Und man muss sich fragen, ob das tägliche Streben nach Geld nicht ethische und moralische Werte in den Hintergrund rückt – ein Thema, das sich in Karlsruhe wie in Krasnodar gleichermaßen stellt. Toleranz, Aufrichtigkeit, Rücksichtnahme, gegenseitiges Verständnis und Gesundheitsbewusstsein sind Werte, die in einer egoistischen Welt gefährdet sind. Es ist positiv zu bewerten, dass sich die Jugendorganisationen dieser Thematik annehmen. Dass dennoch ein eher geringes Interesse an Politik festzustellen ist, mag darauf zurückzuführen sein, dass man nach individuellem Wohlergehen strebt, in seiner familiären Umgebung glücklich sein will und sich in beiden Staaten keinen großen Einfluss auf politische Entscheidungen verspricht.

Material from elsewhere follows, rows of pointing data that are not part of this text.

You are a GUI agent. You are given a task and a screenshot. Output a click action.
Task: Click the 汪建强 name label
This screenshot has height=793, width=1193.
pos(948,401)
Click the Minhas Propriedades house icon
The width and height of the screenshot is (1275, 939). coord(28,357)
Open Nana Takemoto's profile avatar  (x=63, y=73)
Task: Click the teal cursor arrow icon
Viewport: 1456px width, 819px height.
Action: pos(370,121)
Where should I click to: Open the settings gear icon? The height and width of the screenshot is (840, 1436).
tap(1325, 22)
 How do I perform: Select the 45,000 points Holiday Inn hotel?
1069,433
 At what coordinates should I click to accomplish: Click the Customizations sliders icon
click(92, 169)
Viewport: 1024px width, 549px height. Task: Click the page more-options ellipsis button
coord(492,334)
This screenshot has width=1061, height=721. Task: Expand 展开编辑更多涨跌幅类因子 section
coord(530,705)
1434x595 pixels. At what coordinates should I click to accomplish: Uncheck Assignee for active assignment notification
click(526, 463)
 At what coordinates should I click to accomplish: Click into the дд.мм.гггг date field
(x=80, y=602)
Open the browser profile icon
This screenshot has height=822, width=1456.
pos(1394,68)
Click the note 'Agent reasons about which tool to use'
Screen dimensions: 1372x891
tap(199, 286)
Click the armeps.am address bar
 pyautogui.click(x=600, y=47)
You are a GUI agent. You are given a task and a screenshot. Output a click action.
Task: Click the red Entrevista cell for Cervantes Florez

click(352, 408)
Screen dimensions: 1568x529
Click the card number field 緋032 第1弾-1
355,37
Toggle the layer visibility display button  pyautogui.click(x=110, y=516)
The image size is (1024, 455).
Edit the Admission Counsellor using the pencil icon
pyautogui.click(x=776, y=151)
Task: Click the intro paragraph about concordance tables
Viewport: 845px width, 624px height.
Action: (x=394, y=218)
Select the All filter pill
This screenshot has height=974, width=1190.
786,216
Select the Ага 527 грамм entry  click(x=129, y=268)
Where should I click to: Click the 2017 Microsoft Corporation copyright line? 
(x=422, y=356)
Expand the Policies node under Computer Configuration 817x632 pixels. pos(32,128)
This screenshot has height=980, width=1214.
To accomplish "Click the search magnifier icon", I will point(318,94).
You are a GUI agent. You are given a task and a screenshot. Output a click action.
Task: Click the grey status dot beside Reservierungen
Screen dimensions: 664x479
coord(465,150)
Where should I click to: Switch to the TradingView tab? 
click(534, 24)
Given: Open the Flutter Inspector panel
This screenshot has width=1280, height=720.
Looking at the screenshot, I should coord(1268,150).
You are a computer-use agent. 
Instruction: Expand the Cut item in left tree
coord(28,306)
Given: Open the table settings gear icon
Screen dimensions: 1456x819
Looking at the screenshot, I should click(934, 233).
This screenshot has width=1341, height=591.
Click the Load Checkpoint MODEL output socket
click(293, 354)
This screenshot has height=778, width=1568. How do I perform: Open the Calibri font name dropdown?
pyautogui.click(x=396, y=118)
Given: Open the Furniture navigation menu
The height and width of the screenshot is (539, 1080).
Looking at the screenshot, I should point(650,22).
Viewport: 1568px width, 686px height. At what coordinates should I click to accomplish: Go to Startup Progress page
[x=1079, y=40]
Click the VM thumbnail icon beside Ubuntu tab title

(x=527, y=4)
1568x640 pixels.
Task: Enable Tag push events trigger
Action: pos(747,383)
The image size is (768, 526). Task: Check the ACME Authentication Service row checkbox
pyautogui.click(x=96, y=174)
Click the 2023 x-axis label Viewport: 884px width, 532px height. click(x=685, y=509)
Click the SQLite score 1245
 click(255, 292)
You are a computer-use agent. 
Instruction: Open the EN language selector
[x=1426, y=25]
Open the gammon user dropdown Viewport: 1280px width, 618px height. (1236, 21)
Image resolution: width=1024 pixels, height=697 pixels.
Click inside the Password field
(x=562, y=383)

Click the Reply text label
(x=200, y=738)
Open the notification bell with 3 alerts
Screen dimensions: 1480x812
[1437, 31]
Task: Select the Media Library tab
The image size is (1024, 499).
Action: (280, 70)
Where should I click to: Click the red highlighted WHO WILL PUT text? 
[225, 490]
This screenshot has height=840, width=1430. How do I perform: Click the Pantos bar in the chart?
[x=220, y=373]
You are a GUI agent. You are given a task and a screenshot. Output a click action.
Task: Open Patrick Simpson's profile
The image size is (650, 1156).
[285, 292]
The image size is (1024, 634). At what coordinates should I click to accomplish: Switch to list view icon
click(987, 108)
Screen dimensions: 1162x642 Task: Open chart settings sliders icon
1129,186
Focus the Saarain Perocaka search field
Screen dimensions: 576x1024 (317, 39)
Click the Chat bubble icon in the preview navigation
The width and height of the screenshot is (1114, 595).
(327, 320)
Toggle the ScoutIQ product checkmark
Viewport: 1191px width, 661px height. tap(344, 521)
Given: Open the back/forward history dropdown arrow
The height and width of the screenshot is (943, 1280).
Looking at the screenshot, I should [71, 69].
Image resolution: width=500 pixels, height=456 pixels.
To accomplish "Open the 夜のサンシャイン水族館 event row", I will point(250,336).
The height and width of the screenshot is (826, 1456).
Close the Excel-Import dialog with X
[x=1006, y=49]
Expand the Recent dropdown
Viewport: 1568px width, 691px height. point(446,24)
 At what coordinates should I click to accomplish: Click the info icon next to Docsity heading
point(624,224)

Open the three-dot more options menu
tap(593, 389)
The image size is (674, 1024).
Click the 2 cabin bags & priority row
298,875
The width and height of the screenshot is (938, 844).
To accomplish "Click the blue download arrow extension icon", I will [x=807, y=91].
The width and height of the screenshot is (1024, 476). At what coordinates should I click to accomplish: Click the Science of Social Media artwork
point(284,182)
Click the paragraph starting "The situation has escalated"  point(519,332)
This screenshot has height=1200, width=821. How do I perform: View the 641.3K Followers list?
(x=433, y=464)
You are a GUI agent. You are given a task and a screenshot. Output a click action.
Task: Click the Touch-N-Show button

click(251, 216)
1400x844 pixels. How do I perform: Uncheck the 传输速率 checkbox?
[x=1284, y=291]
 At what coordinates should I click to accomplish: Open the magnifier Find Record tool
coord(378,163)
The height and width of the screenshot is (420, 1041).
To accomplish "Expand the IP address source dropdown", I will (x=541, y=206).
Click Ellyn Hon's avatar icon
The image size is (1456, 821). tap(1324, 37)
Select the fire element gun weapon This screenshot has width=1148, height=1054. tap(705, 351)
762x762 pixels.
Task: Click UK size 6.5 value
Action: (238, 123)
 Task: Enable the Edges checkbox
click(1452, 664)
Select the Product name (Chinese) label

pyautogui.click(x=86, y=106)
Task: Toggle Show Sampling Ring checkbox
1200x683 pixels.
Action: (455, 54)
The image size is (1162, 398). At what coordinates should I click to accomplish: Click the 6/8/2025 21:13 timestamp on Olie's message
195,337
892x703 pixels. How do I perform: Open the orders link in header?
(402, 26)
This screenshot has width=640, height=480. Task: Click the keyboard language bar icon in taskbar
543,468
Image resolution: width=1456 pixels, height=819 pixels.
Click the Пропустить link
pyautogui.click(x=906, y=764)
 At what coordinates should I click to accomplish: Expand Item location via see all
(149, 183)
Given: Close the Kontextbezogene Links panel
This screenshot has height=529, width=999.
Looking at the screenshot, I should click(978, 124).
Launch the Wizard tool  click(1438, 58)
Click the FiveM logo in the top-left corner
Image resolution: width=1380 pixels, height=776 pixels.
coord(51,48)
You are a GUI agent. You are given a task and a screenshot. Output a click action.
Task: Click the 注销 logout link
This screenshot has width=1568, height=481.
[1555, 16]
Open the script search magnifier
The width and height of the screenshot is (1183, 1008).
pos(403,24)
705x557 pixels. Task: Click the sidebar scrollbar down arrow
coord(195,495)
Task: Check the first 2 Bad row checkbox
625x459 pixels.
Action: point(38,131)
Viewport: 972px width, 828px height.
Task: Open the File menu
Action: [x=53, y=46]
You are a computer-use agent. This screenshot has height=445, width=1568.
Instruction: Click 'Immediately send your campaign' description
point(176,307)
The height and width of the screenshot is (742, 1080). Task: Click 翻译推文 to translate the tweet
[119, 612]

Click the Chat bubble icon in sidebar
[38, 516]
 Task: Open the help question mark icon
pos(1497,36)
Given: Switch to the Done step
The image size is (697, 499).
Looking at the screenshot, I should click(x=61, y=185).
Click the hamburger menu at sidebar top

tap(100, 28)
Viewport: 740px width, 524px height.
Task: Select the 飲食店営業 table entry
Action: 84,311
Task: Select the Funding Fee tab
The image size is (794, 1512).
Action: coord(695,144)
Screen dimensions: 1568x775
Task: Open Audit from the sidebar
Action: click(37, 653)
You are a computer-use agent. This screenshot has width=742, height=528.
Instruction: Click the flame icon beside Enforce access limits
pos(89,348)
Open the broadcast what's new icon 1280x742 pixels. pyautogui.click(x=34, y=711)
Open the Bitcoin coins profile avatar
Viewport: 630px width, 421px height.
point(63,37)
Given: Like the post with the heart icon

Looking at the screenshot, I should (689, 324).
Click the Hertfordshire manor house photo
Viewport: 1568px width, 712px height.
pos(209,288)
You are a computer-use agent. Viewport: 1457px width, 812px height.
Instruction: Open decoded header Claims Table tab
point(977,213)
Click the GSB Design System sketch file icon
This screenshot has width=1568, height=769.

Junge, strebsame Menschen, Investitionen in die Infrastruktur, südliche Fröhlichkeit – ist Krasnodar also eine Stadt mit goldener Zukunft? Die Voraussetzungen sind dafür geschaffen, die Menschen erscheinen dazu bereit. Aber wenn dem Staat oder den Investoren irgendwann das Geld ausgeht, kommt jeder Fortschritt zum Stillstand. Ohne Steuereinnahmen sind Zukunftsinvestitionen zum Scheitern verurteilt. Und außerdem gibt es Faktoren, die die Stadt Krasnodar allein nicht beeinflussen kann. Wäre die Visa-Pflicht für Bürger Russlands, die in die EU einreisen wollen (und umgekehrt), ein Relikt aus der Zeit des Kalten Krieges, endlich abgeschafft, könnte es einen kolossalen Aufschwung an internationalen wirtschaftlichen und gesellschaftlichen Kontakten geben. Und auch bessere internationale Verkehrsverbindungen wären für Krasnodar mehr als wünschenswert. Schon vor 15 Jahren existierte eine direkte Flugverbindung zwischen Krasnodar und Frankfurt am Main. Sie wurde eingestellt. Wer nach Deutschland will, muss den Umweg über Moskau nehmen, wie vor 30 Jahren, oder nach Wien fliegen. Dies ist natürlich nicht zeitgemäß, und nur wer typisch russische Geduld beweist, wird darauf bis zur Fußball-WM 2018 warten wollen.

Jan-Dirk Rausch (2011)

Aktualisierung 2016: Krasnodar wurde aus den Veranstaltungsorten für die WM 2016 herausgenommen. Der Stadtbahntunnel in Karlsruhe ist im Bau, eine Fertigstellung derzeit nicht absehbar. Flugverbindungen gibt es mittlerweile ab Frankfurt und Stuttgart mit Umstieg in Wien oder Istanbul ohne Flughafenwechsel.